- [Assigned task]: Wherever the word "computer" shows up in the data, report the line it sits in.

##### Given data

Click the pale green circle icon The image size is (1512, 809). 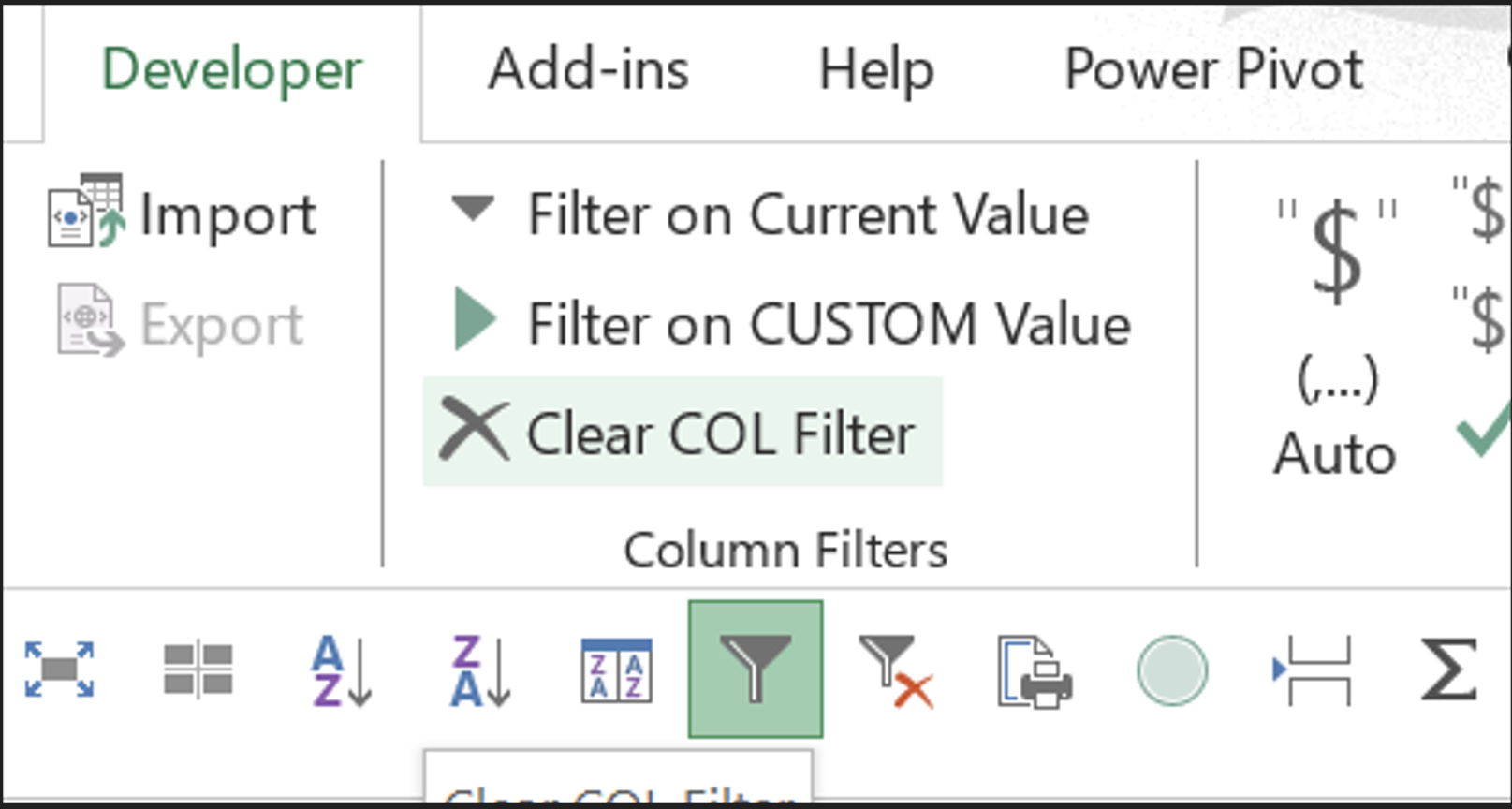coord(1172,670)
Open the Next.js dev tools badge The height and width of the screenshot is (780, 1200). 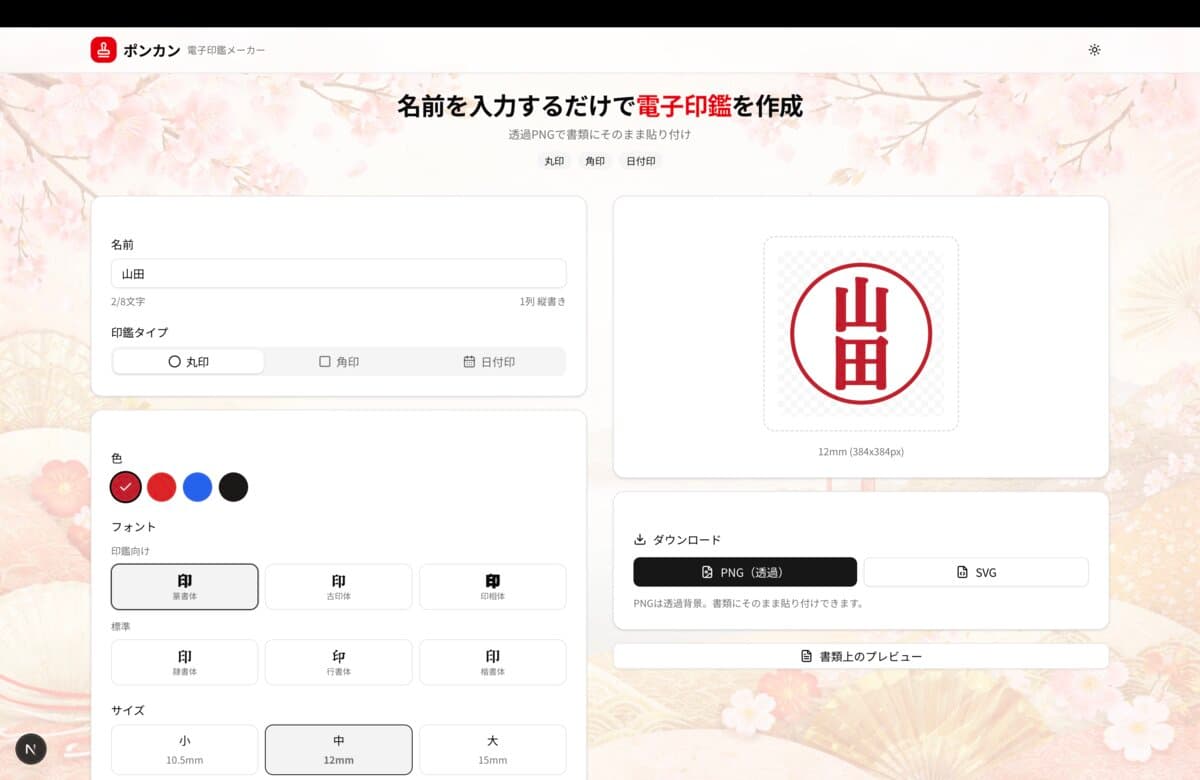(x=31, y=748)
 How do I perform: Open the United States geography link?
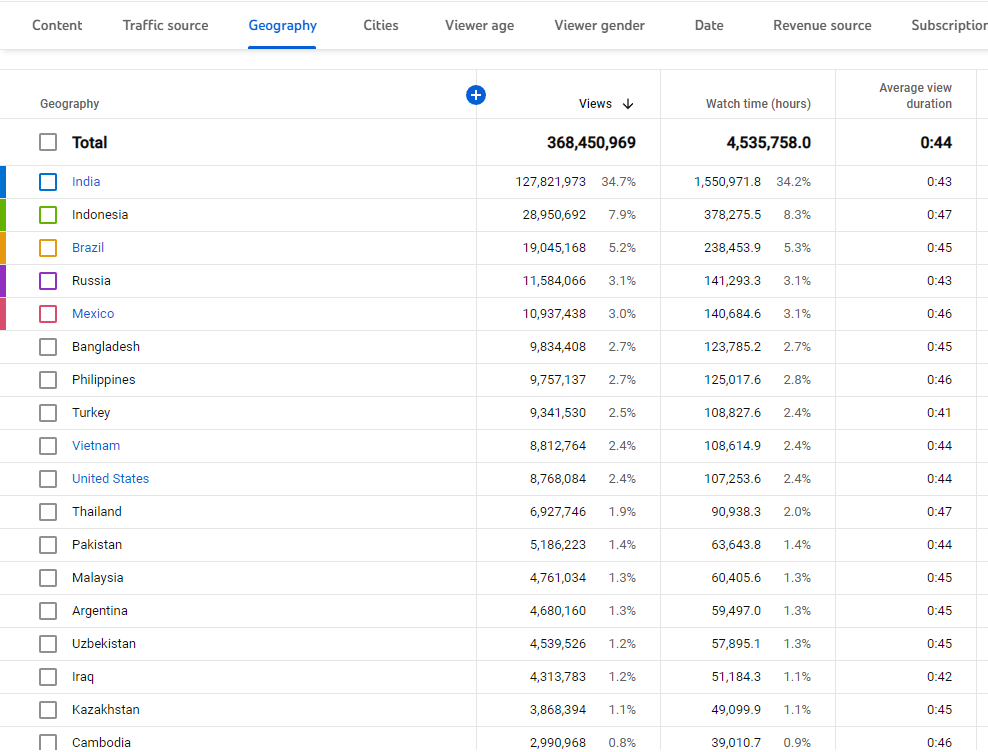click(x=110, y=479)
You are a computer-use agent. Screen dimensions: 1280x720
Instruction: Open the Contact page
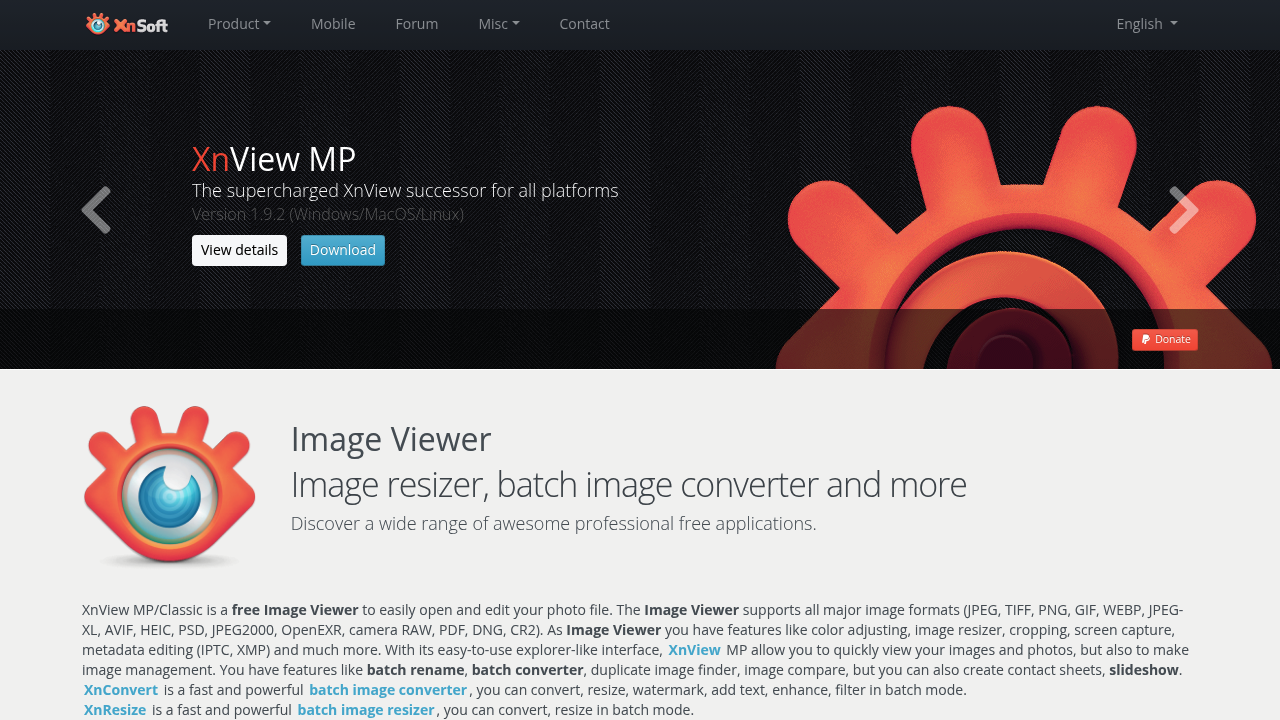584,24
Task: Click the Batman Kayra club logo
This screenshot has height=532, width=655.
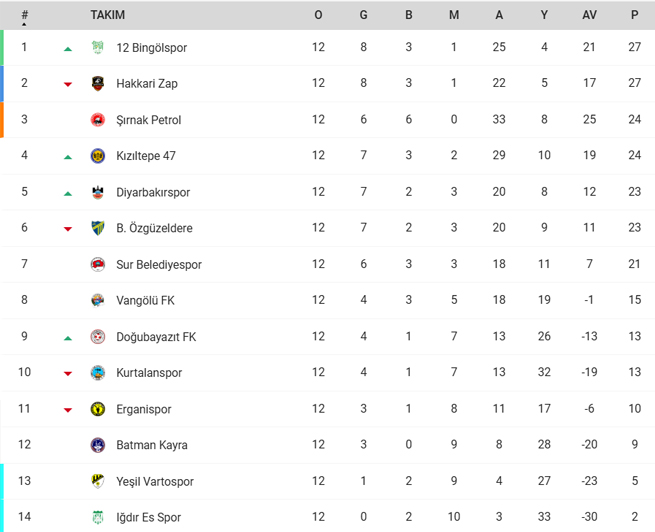Action: pyautogui.click(x=98, y=445)
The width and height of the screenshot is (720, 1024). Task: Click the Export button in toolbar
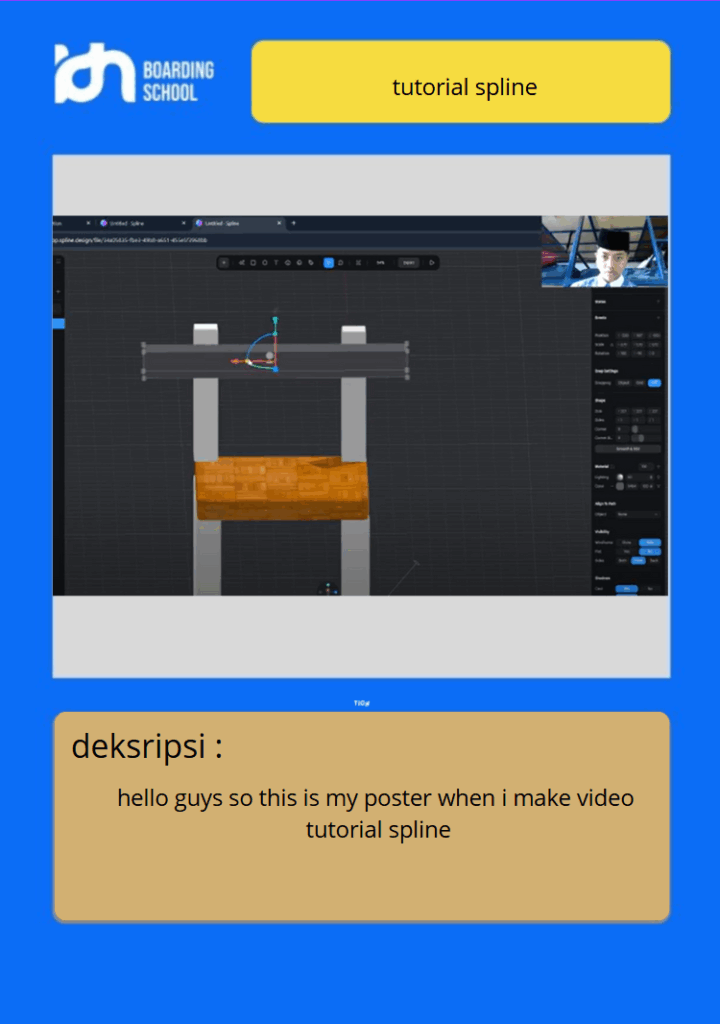coord(408,263)
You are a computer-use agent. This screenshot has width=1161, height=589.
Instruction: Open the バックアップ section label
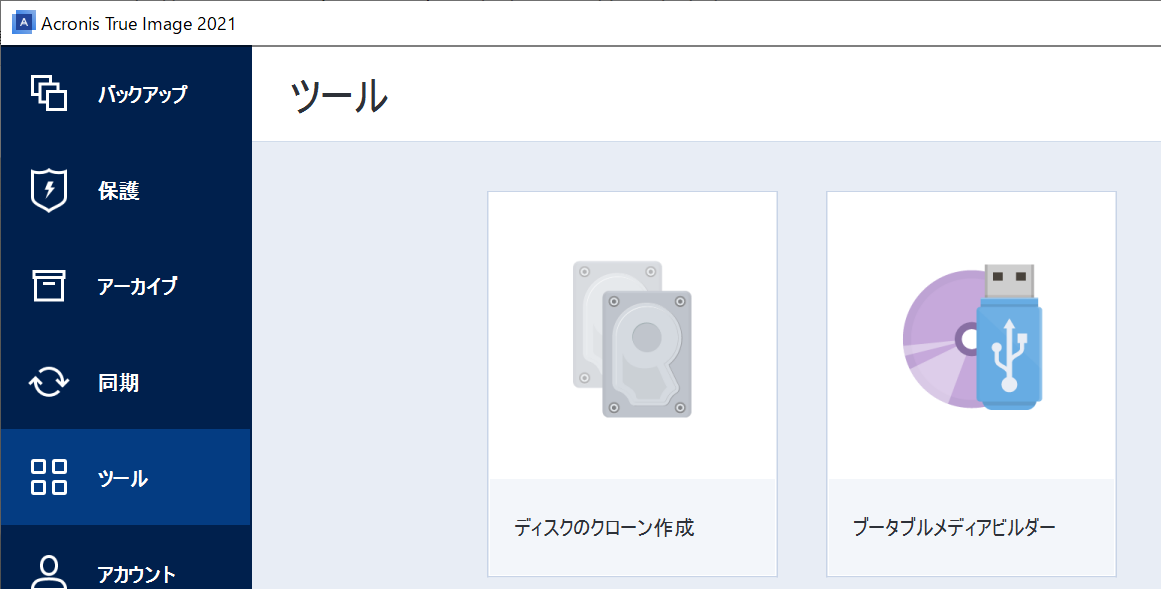coord(143,94)
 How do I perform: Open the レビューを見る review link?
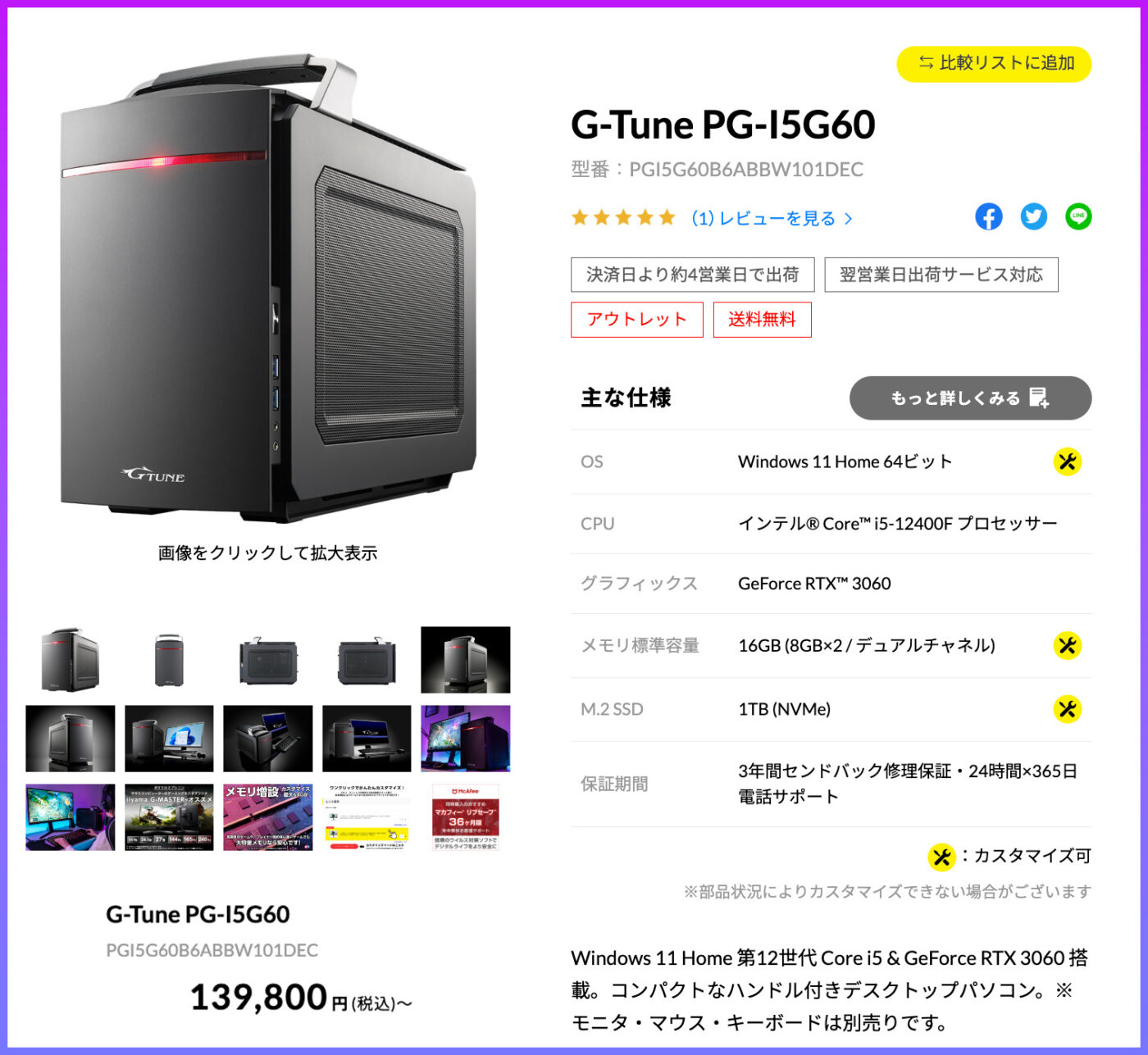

##########

- [Exercise output]:
You are a computer-use agent. Screen dimensions: 1280x720
You are a computer-use agent. This screenshot has width=1161, height=589.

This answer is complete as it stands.